┌──

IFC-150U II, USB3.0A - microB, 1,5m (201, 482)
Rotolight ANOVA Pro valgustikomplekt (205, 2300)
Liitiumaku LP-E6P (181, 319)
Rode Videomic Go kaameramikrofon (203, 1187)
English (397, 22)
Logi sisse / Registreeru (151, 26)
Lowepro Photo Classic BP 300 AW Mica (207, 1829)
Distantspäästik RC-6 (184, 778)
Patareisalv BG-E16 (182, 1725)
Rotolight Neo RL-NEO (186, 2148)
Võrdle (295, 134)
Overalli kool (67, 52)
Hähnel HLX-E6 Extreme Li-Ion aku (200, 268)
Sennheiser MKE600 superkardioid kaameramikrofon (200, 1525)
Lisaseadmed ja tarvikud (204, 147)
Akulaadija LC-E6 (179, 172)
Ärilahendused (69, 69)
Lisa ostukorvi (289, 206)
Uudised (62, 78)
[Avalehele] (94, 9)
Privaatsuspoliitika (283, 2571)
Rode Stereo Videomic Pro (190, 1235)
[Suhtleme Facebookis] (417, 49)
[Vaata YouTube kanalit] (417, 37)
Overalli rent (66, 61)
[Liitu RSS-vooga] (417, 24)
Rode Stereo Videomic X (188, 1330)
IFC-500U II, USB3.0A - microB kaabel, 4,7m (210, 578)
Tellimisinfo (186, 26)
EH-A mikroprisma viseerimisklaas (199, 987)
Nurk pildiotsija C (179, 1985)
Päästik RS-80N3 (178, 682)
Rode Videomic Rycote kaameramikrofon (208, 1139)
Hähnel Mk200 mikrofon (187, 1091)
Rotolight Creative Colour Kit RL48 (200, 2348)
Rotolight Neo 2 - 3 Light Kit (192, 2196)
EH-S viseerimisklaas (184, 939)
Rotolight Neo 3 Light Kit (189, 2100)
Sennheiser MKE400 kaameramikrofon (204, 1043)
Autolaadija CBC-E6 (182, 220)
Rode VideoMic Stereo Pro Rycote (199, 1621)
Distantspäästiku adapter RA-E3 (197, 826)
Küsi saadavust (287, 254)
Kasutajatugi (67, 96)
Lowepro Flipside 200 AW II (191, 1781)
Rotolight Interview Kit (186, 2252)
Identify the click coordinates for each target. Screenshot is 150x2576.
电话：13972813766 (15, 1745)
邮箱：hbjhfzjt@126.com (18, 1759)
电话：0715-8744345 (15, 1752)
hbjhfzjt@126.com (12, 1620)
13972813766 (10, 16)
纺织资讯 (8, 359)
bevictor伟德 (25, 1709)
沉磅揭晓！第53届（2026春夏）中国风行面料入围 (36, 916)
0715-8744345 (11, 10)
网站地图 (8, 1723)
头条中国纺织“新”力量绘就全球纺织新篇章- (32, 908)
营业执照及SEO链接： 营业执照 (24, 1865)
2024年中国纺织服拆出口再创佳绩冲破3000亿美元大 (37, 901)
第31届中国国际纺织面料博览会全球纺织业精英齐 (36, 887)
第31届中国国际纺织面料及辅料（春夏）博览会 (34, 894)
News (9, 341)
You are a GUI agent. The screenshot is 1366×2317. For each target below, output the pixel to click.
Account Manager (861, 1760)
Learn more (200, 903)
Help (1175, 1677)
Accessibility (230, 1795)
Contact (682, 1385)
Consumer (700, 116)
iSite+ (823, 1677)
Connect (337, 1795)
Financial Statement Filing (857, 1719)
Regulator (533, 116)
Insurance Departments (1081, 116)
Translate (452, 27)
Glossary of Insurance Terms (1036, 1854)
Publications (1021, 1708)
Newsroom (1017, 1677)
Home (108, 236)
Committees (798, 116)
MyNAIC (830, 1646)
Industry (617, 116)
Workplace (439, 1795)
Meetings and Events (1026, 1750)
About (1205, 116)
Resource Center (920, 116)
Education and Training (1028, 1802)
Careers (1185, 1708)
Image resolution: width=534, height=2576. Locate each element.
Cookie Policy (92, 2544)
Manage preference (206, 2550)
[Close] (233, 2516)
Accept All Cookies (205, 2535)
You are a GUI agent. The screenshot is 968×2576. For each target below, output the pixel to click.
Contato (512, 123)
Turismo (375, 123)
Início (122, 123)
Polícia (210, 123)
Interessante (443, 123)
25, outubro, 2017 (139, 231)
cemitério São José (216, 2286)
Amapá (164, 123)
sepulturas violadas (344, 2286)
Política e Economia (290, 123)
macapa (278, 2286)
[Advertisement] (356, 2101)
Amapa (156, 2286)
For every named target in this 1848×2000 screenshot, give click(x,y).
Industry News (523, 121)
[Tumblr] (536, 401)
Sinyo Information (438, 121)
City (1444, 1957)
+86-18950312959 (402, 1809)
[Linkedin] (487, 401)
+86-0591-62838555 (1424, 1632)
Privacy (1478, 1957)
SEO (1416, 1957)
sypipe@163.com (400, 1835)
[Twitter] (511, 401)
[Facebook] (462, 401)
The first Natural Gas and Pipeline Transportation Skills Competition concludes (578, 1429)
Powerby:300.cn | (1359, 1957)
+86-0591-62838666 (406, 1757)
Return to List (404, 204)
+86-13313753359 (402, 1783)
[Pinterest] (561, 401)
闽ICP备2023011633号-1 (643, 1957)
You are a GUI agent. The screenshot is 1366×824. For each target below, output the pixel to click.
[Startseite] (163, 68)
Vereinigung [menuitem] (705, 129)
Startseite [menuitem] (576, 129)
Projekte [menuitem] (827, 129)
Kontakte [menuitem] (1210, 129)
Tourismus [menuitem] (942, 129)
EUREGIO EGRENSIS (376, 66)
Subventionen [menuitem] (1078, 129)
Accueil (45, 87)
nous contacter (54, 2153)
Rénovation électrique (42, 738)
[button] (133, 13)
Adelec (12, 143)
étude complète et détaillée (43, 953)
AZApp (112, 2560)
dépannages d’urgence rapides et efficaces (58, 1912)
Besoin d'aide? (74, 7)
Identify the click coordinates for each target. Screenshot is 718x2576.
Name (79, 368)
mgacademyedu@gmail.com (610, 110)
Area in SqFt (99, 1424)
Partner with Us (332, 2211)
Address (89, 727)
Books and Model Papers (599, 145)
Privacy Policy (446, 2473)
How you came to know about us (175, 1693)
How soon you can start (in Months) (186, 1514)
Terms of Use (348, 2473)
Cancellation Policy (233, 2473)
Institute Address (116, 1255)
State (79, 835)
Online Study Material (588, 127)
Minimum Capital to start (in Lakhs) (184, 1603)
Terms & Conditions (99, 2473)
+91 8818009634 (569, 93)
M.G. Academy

└──

### WHAT IS BEING ASKED:
Return the whole listing, word for word.

### EXPECTED ANSWER:
IFC-150U II, USB3.0A - microB, 1,5m (201, 482)
Rotolight ANOVA Pro valgustikomplekt (205, 2300)
Liitiumaku LP-E6P (181, 319)
Rode Videomic Go kaameramikrofon (203, 1187)
English (397, 22)
Logi sisse / Registreeru (151, 26)
Lowepro Photo Classic BP 300 AW Mica (207, 1829)
Distantspäästik RC-6 (184, 778)
Patareisalv BG-E16 (182, 1725)
Rotolight Neo RL-NEO (186, 2148)
Võrdle (295, 134)
Overalli kool (67, 52)
Hähnel HLX-E6 Extreme Li-Ion aku (200, 268)
Sennheiser MKE600 superkardioid kaameramikrofon (200, 1525)
Lisaseadmed ja tarvikud (204, 147)
Akulaadija LC-E6 (179, 172)
Ärilahendused (69, 69)
Lisa ostukorvi (289, 206)
Uudised (62, 78)
[Avalehele] (94, 9)
Privaatsuspoliitika (283, 2571)
Rode Stereo Videomic Pro (190, 1235)
[Suhtleme Facebookis] (417, 49)
[Vaata YouTube kanalit] (417, 37)
Overalli rent (66, 61)
[Liitu RSS-vooga] (417, 24)
Rode Stereo Videomic X (188, 1330)
IFC-500U II, USB3.0A - microB kaabel, 4,7m (210, 578)
Tellimisinfo (186, 26)
EH-A mikroprisma viseerimisklaas (199, 987)
Nurk pildiotsija C (179, 1985)
Päästik RS-80N3 (178, 682)
Rode Videomic Rycote kaameramikrofon (208, 1139)
Hähnel Mk200 mikrofon (187, 1091)
Rotolight Creative Colour Kit RL48 (200, 2348)
Rotolight Neo 2 - 3 Light Kit (192, 2196)
EH-S viseerimisklaas (184, 939)
Rotolight Neo 3 Light Kit (189, 2100)
Sennheiser MKE400 kaameramikrofon (204, 1043)
Autolaadija CBC-E6 (182, 220)
Rode VideoMic Stereo Pro Rycote (199, 1621)
Distantspäästiku adapter RA-E3 (197, 826)
Küsi saadavust (287, 254)
Kasutajatugi (67, 96)
Lowepro Flipside 200 AW II (191, 1781)
Rotolight Interview Kit (186, 2252)
Identify the click coordinates for each target. Screenshot is 150x2576.
电话：13972813766 (15, 1745)
邮箱：hbjhfzjt@126.com (18, 1759)
电话：0715-8744345 (15, 1752)
hbjhfzjt@126.com (12, 1620)
13972813766 (10, 16)
纺织资讯 (8, 359)
bevictor伟德 (25, 1709)
沉磅揭晓！第53届（2026春夏）中国风行面料入围 (36, 916)
0715-8744345 (11, 10)
网站地图 (8, 1723)
头条中国纺织“新”力量绘就全球纺织新篇章- (32, 908)
营业执照及SEO链接： 营业执照 (24, 1865)
2024年中国纺织服拆出口再创佳绩冲破3000亿美元大 (37, 901)
第31届中国国际纺织面料博览会全球纺织业精英齐 (36, 887)
第31届中国国际纺织面料及辅料（春夏）博览会 (34, 894)
News (9, 341)
You are a GUI agent. The screenshot is 1366×2317. For each target below, output the pixel to click.
Account Manager (861, 1760)
Learn more (200, 903)
Help (1175, 1677)
Accessibility (230, 1795)
Contact (682, 1385)
Consumer (700, 116)
iSite+ (823, 1677)
Connect (337, 1795)
Financial Statement Filing (857, 1719)
Regulator (533, 116)
Insurance Departments (1081, 116)
Translate (452, 27)
Glossary of Insurance Terms (1036, 1854)
Publications (1021, 1708)
Newsroom (1017, 1677)
Home (108, 236)
Committees (798, 116)
MyNAIC (830, 1646)
Industry (617, 116)
Workplace (439, 1795)
Meetings and Events (1026, 1750)
About (1205, 116)
Resource Center (920, 116)
Education and Training (1028, 1802)
Careers (1185, 1708)
Image resolution: width=534, height=2576. Locate each element.
Cookie Policy (92, 2544)
Manage preference (206, 2550)
[Close] (233, 2516)
Accept All Cookies (205, 2535)
You are a GUI agent. The screenshot is 968×2576. For each target below, output the pixel to click.
Contato (512, 123)
Turismo (375, 123)
Início (122, 123)
Polícia (210, 123)
Interessante (443, 123)
25, outubro, 2017 (139, 231)
cemitério São José (216, 2286)
Amapá (164, 123)
sepulturas violadas (344, 2286)
Política e Economia (290, 123)
macapa (278, 2286)
[Advertisement] (356, 2101)
Amapa (156, 2286)
For every named target in this 1848×2000 screenshot, give click(x,y).
Industry News (523, 121)
[Tumblr] (536, 401)
Sinyo Information (438, 121)
City (1444, 1957)
+86-18950312959 (402, 1809)
[Linkedin] (487, 401)
+86-0591-62838555 (1424, 1632)
Privacy (1478, 1957)
SEO (1416, 1957)
sypipe@163.com (400, 1835)
[Twitter] (511, 401)
[Facebook] (462, 401)
The first Natural Gas and Pipeline Transportation Skills Competition concludes (578, 1429)
Powerby:300.cn | (1359, 1957)
+86-0591-62838666 (406, 1757)
Return to List (404, 204)
+86-13313753359 (402, 1783)
[Pinterest] (561, 401)
闽ICP备2023011633号-1 (643, 1957)
You are a GUI agent. The screenshot is 1366×824. For each target below, output the pixel to click.
[Startseite] (163, 68)
Vereinigung [menuitem] (705, 129)
Startseite [menuitem] (576, 129)
Projekte [menuitem] (827, 129)
Kontakte [menuitem] (1210, 129)
Tourismus [menuitem] (942, 129)
EUREGIO EGRENSIS (376, 66)
Subventionen [menuitem] (1078, 129)
Accueil (45, 87)
nous contacter (54, 2153)
Rénovation électrique (42, 738)
[button] (133, 13)
Adelec (12, 143)
étude complète et détaillée (43, 953)
AZApp (112, 2560)
dépannages d’urgence rapides et efficaces (58, 1912)
Besoin d'aide? (74, 7)
Identify the click coordinates for each target. Screenshot is 718x2576.
Name (79, 368)
mgacademyedu@gmail.com (610, 110)
Area in SqFt (99, 1424)
Partner with Us (332, 2211)
Address (89, 727)
Books and Model Papers (599, 145)
Privacy Policy (446, 2473)
How you came to know about us (175, 1693)
How soon you can start (in Months) (186, 1514)
Terms of Use (348, 2473)
Cancellation Policy (233, 2473)
Institute Address (116, 1255)
State (79, 835)
Online Study Material (588, 127)
Minimum Capital to start (in Lakhs) (184, 1603)
Terms & Conditions (99, 2473)
+91 8818009634 (569, 93)
M.G. Academy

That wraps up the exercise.